I have been thinking about this question a lot lately from the perspective of historical network analysis. Working in the field of art history, the question of an artist’s individual agency is and has been (quelle suprise) a rich topic of discussion for decades. I’ve been hit with the question a few times now: am I trying to claim that actors’ choices are enabled/constrained by the networks they inhabit, or that they themselves are shaping these networks? I’m not alone in arguing that network analysis provides a perfectly reasonable answer: they are mutually constitutive processes, and it all depends on your perspective and scale of analysis. Padgett and Powell (2012) put it nicely: “In the short run, actors create relations; in the long run, relations create actors.” Employing these quantitative, innately structuralist methods, I’ve found complex and delightfully contradictory evidence about how much my particular subject network (artistic print production networks in the early modern Low Countries) underwent both change and stasis, depending on the particular measure and scale you are looking at. I think (yes, I am biased 🙂 the resulting picture is far more vibrant than that provided by non-quantitative literature that takes a “fuzzy” view of what networks can and should mean.
p.s. I assume you have seen kieranhealy.org/files/papers/fuck-nuance.pdf
Thanks. I absolutely agree. The apparent intractability re: shaping or being shaped by networks (or, more grandly, being agents of history or slaves to non-human economic or evolutionary processes) is, like you say, a result of our inability to shift scale and appreciate that different things may be going on depending on the distance of our perspective. But we can’t begin to talk about the delightful tensions of scaled effects until, ironically, we adopt some structuralist priors. I’m glad to see that people looking at such different cultural data are nevertheless coming to the same conclusion, that structuralist methods are not at all incommensurate with “nuanced” (in the good sense!) theory building.
And, yes, I loved Healy’s piece. I meant to link it where I put nuance in scare-quotes in the post.
Great post. Glad someone picked up our backchannel rumblings!
You may be interested to know that in the two weeks running up to the conference I’d been preparing for teaching some art history theory and methods modules and – surprise, surprise – structuralism and post-structuralism has comes up a lot. I have to thank Melvin though for prodding me to connect my paper with my teaching prep. I guess my realisation there and then sitting in my chair at the conference was that I could frame my ‘be positivist first, subject to all the critique later’ approach via (post)structuralist theory, and that – as Matthew notes – I shouldn’t really worry too much about that as I hardly have a choice in the matter: that is just what we humanists do, of whatever ilk.

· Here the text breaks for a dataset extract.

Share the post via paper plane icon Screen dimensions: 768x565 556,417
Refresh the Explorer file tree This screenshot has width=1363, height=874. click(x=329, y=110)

On Ben’s point about bean counting not being quant, I agree. I have friends on the more science end of the spectrum would giggle at the notion that what I do with a concordancer is quant (no real stats, no significance testing et al). What I’d say to that – however – is that *most* of the humanities, and certain most of History, has spent the last four decades forgetting how to count (we don’t teach our students to count, we don’t put counting in our undergraduate ‘what it is to be a Historian’ books any more – I ranted a bit too far on this some time back… http://britishlibrary.typepad.co.uk/digital-scholarship/2014/04/digital-history-and-the-death-of-quant.html). So I think we’re going to have to accept that quant means different things in different places (OT, as qual means different things in different places: what most historians do is rather removed from ‘qualitative analysis’ that codes data is SPSS and looks for trends…).